The euro fell to a two-week low against the dollar as interest rate differentials moved in favor of the U.S. currency and on a re-emergence of Greece’s political turmoil.
The dollar surged and assets like stocks and bonds fell after Fed Chairman Ben Bernanke said on Wednesday the economy was improving enough for the central bank to begin reining in its monthly $85 billion in asset purchases. That prompted traders to start pricing in an interest-rate hike in late 2014.
“We’re very bullish right now on the U.S. dollar,” said Michael Woolfolk, senior currency strategist at BNY Mellon in New York.
Woolfolk said the dollar was likely to gain regardless of Fed actions. If the economy improves and the Fed cuts back on its stimulus, the dollar will benefit from expectations of higher interest rates. But if the Fed maintains stimulus because the economy is weak, the dollar will rise on safe-haven demand, he said.
Against the currency basket, the dollar rose to 82.440 , the strongest since June 6. It was last up 0.6 percent at 82.383 and was on track for a weekly gain of 2.2 percent, the biggest since early November 2011.
Analysts said expectations of the Fed slowing the pace of its stimulus also led to a degree of uncertainty in financial markets, which will also boost the dollar.
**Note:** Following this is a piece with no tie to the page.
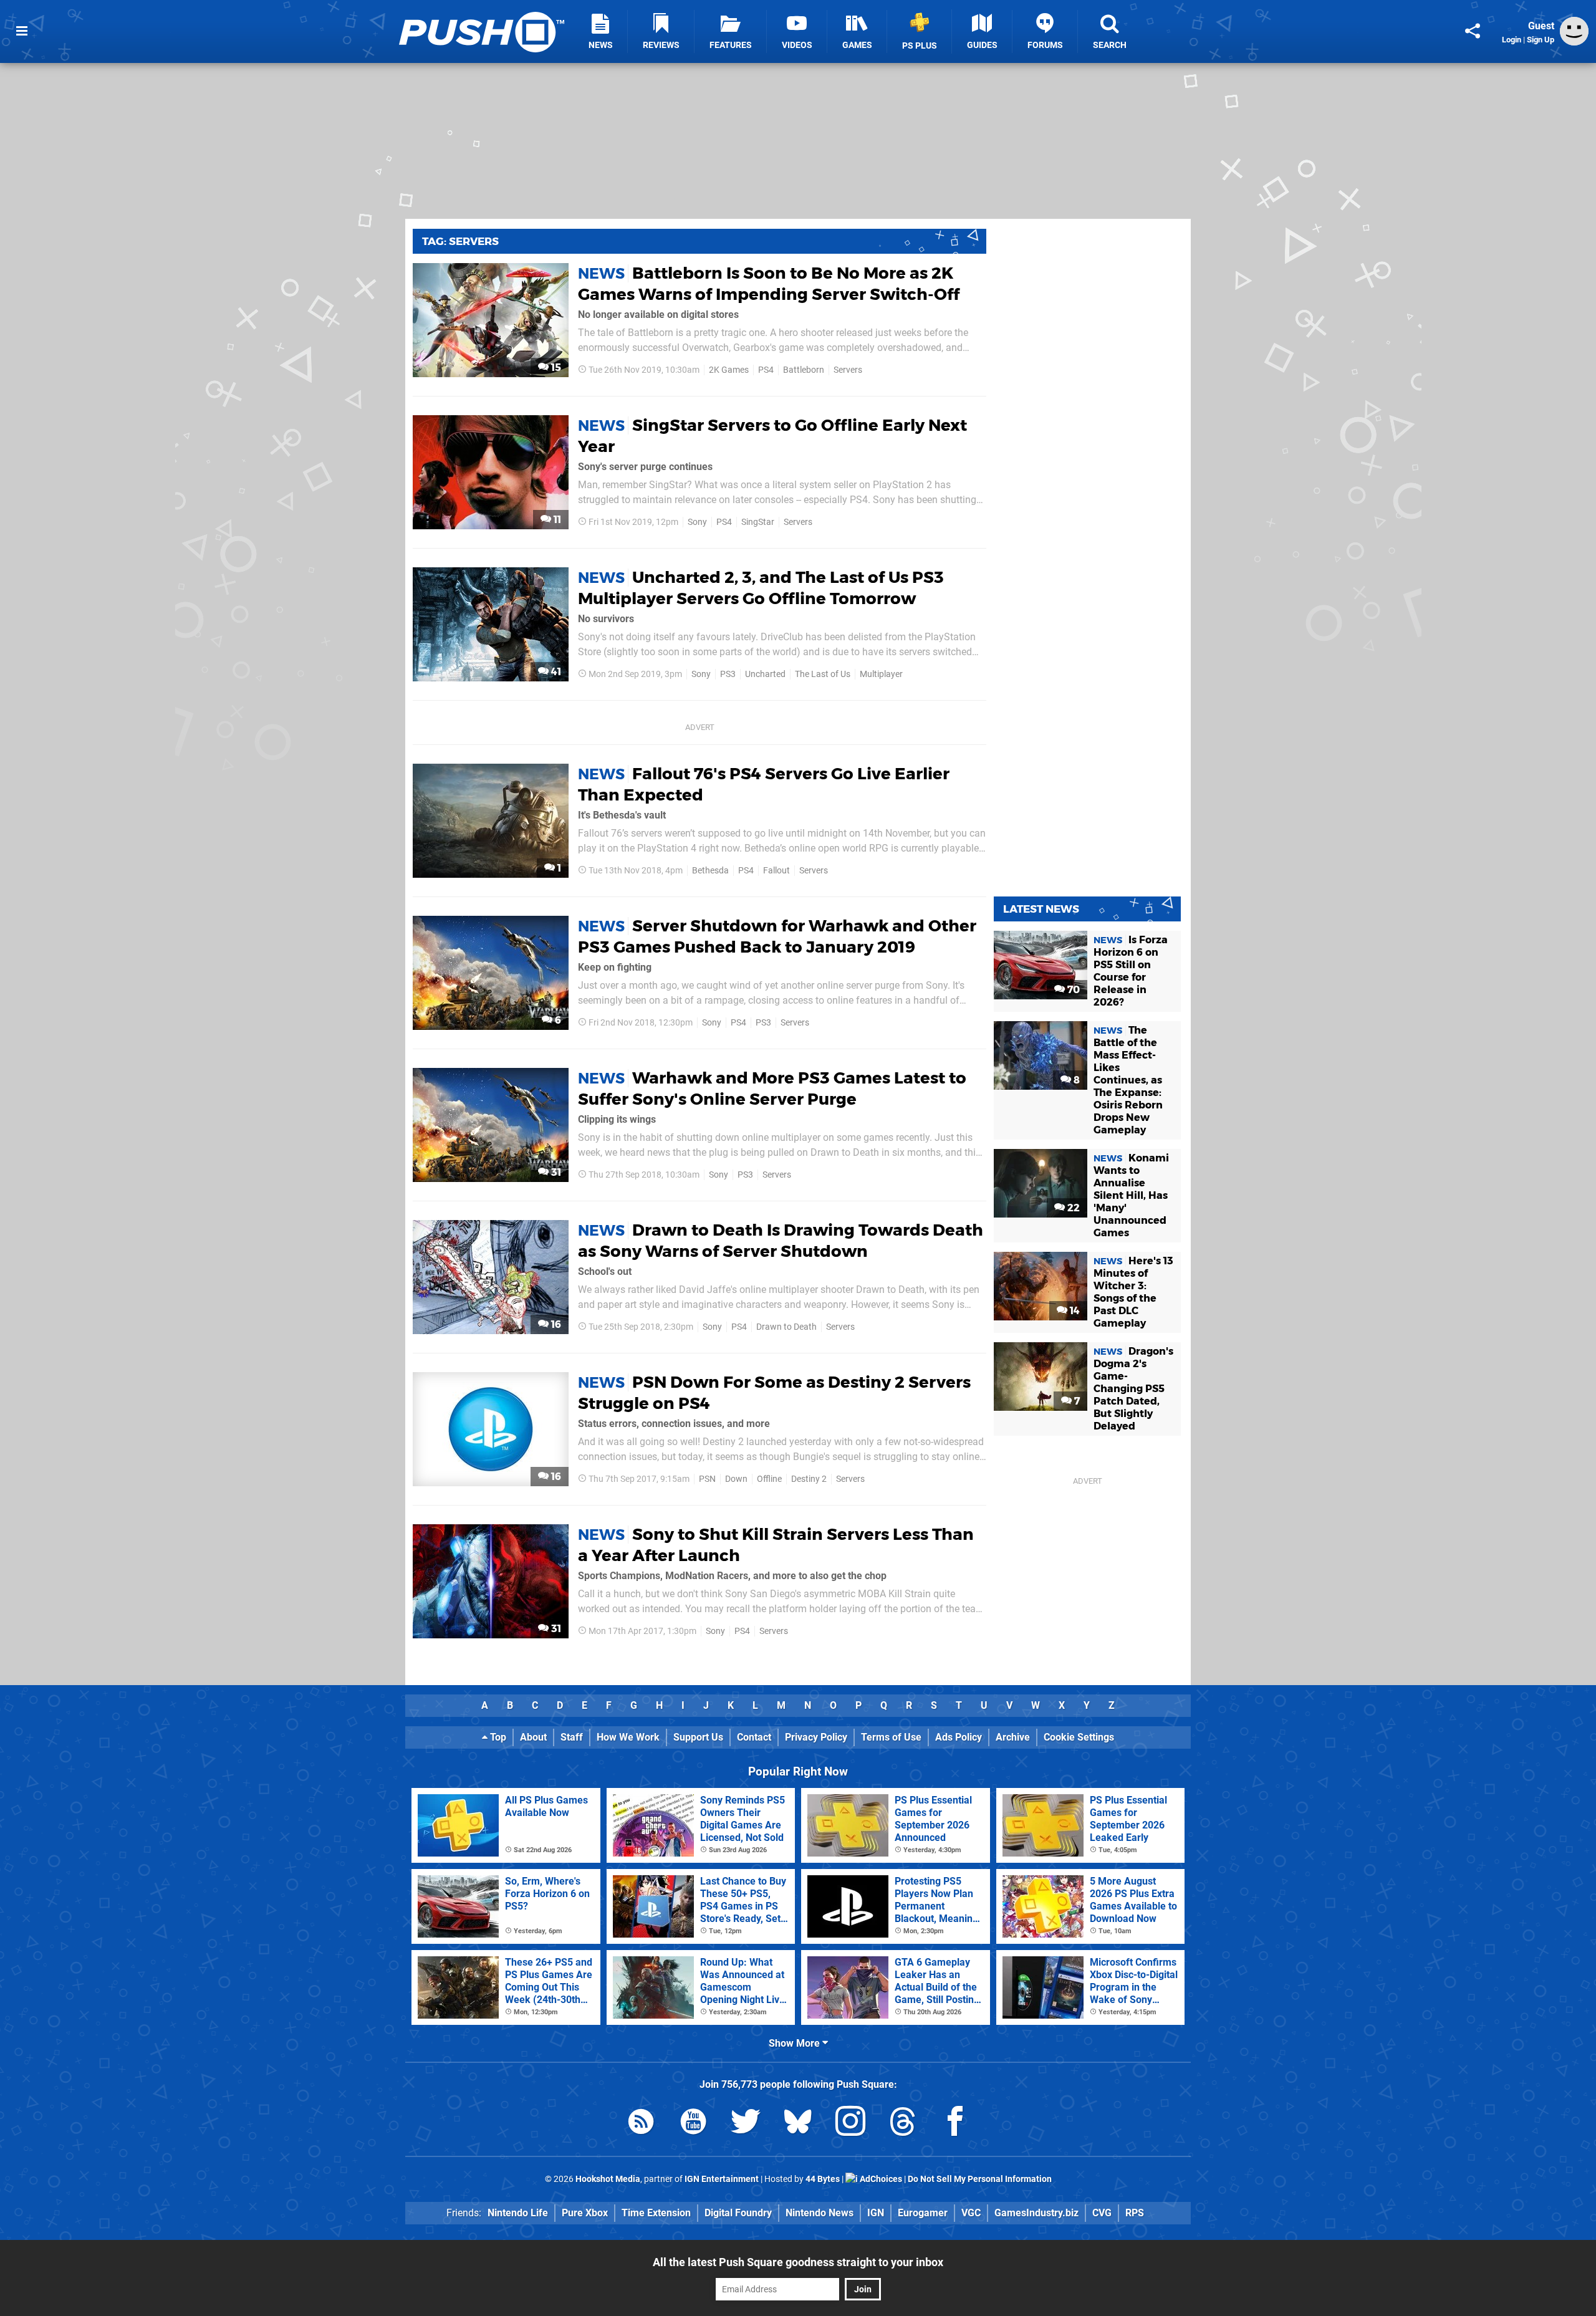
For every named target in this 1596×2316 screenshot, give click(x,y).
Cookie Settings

“Players will likely park (assets) in the dollar until we have got a little more clarity about where the world is going,” said Neil Jones, head of hedge fund FX sales at Mizuho Corporate Bank in London. “The dollar is benefiting from that and I sense it will continue to do so.”
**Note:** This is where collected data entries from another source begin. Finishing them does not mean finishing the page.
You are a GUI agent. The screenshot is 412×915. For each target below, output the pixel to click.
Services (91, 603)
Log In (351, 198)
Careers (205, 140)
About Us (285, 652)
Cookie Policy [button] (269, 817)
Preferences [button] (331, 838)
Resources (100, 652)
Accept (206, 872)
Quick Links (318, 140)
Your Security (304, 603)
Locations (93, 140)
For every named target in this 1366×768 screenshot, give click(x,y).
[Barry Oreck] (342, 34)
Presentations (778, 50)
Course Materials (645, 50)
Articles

The euro fell 0.7 percent to $1.3118, having hit a two-week low of $1.3114.
Greece’s Democratic Left party may pull out of Greece’s ruling coalition on Friday after talks to resume state television broadcasts collapsed, plunging the nation into fresh turmoil. The news sent the country’s borrowing costs to their highest since April.
Traders said with the yield gap between 10-year Treasuries and German Bunds rising to its highest since late April 2010 in favor of the former, investors were looking to initiate fresh bets against the euro. During that time three years ago, the euro fell from a high of above $1.34 to below $1.20.
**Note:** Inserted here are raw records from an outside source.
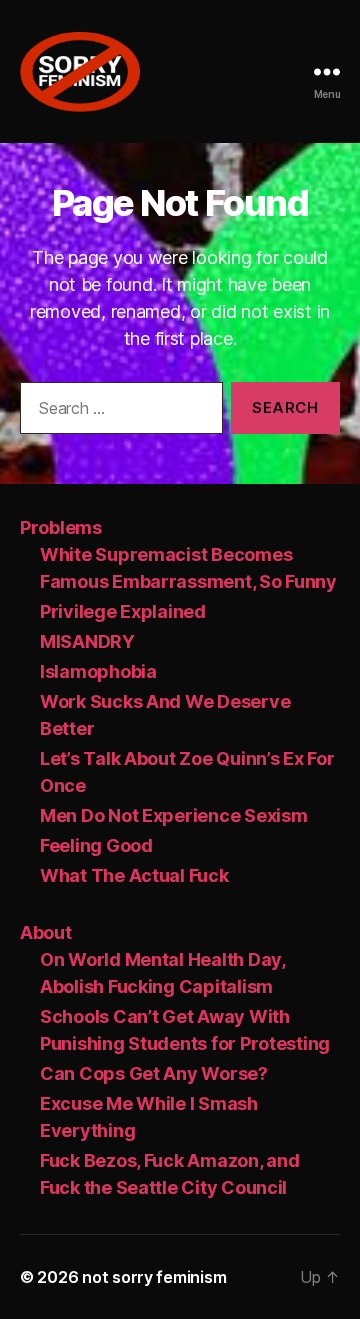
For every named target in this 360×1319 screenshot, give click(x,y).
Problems (61, 527)
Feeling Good (96, 845)
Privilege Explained (123, 611)
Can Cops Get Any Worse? (154, 1073)
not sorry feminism (154, 1277)
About (46, 932)
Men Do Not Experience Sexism (173, 815)
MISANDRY (87, 641)
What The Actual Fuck (134, 875)
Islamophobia (98, 671)
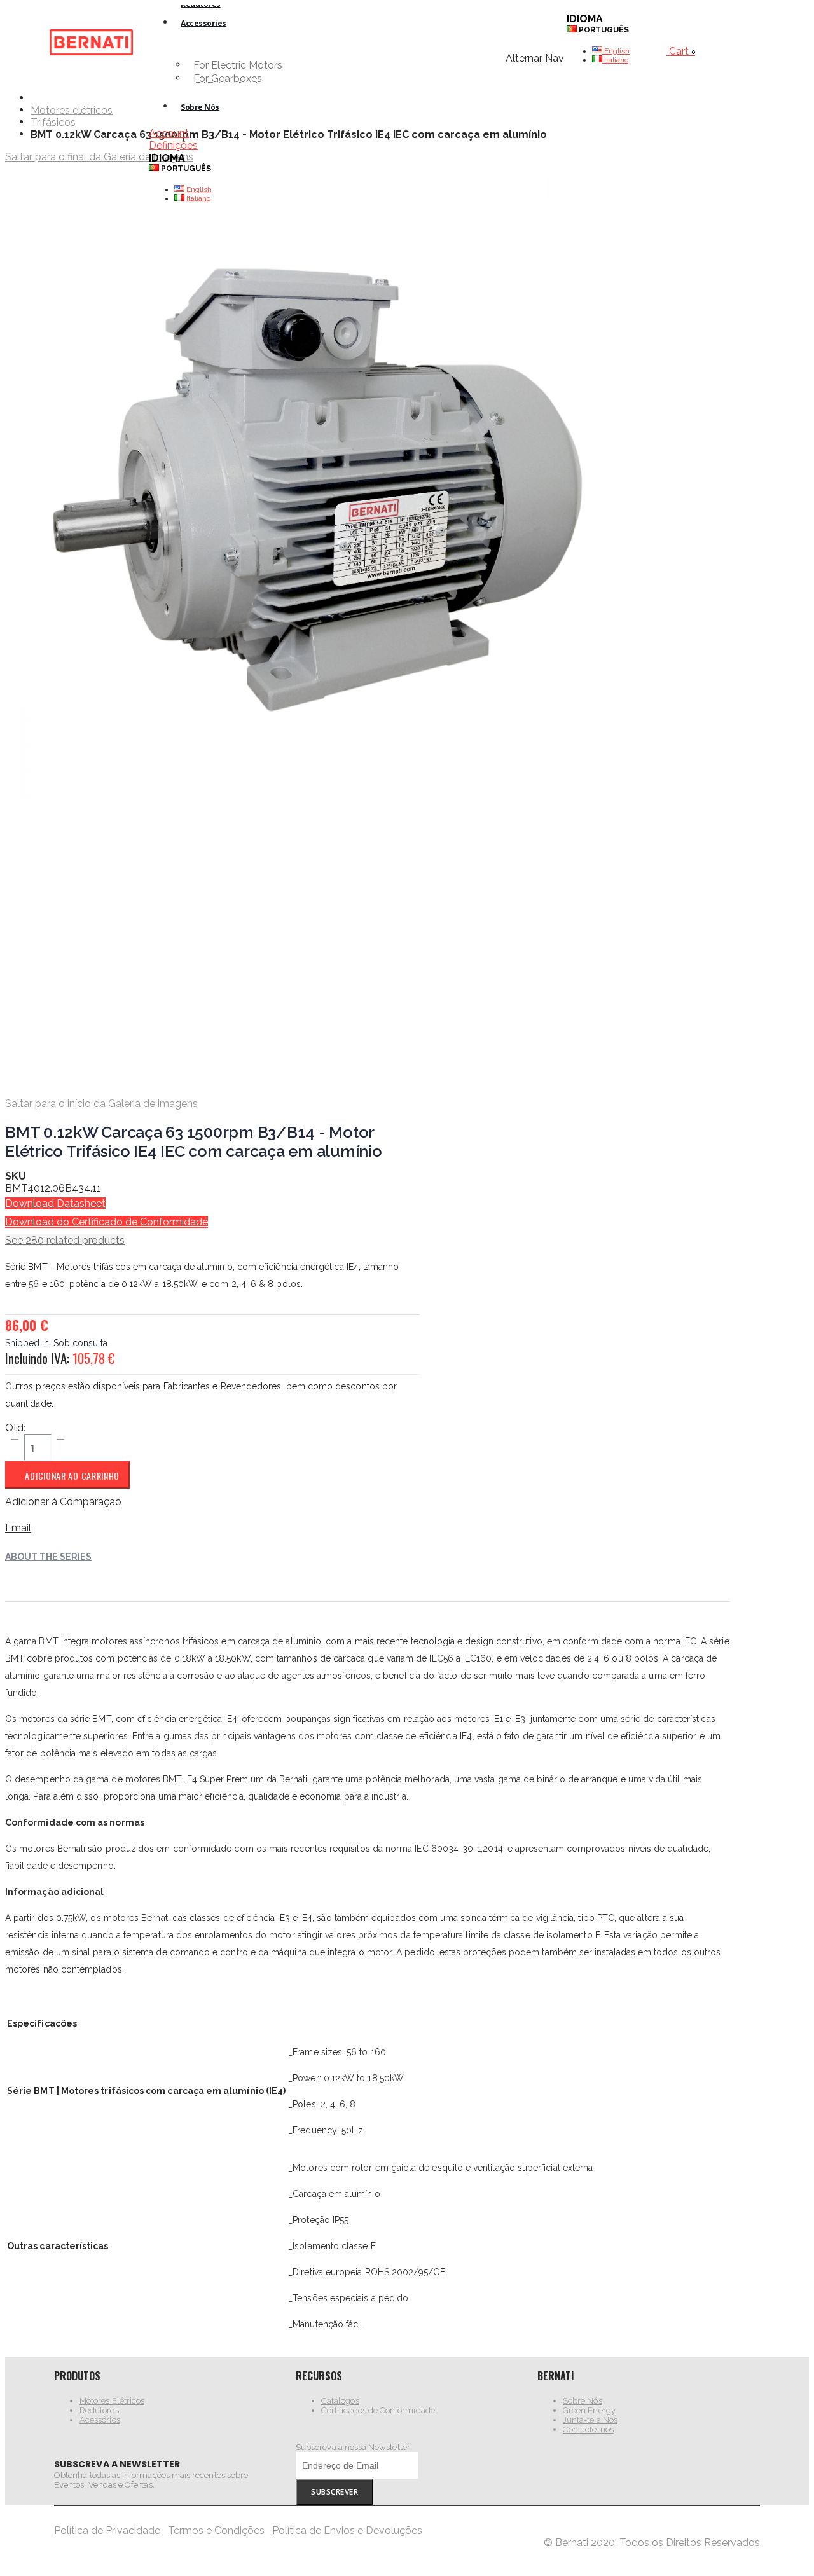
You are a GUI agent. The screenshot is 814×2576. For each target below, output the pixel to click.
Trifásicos (53, 123)
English (198, 189)
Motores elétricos (72, 111)
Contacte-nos (588, 2429)
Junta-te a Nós (590, 2420)
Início (35, 98)
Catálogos (340, 2401)
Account (169, 133)
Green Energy (589, 2410)
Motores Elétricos (111, 2401)
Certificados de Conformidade (378, 2410)
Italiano (197, 198)
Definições (173, 145)
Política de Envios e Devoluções (347, 2530)
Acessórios (99, 2420)
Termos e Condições (216, 2530)
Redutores (99, 2410)
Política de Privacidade (107, 2530)
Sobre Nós (582, 2401)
On Friday, the dollar gained 0.2 percent against the yen to 97.47 yen, not far from its 98.28-yen intraday high on Thursday.
On the week, the euro fell 1.7 percent against the dollar, the biggest weekly loss since early February. The dollar rose 3.7 percent versus the yen, the biggest weekly rise December 2009.
“Demand from Japanese investors for Treasuries will pick up and we are expecting the U.S. economy to keep growing. The Fed is likely to start tapering (stimulus measures) in September and this is very encouraging for dollar/yen,” said Yujiro Goto, FX strategist at Nomura.
Some traders said higher U.S. interest rates could prompt a stampede out of emerging markets. Such a development could favor traditional safe-haven currencies such as the yen and the Swiss franc.
Goldman Sachs, in a note to clients, said tighter monetary conditions by major central banks, especially the Fed, could trigger declines in a number of emerging market currencies in the years ahead.
“Although some of the recent shifts may prove to be overshoots in the short term, the (emerging market, or EM) bond and FX sell-off of the last month is likely to constitute only a small part of a longer trend for EM assets,” they said.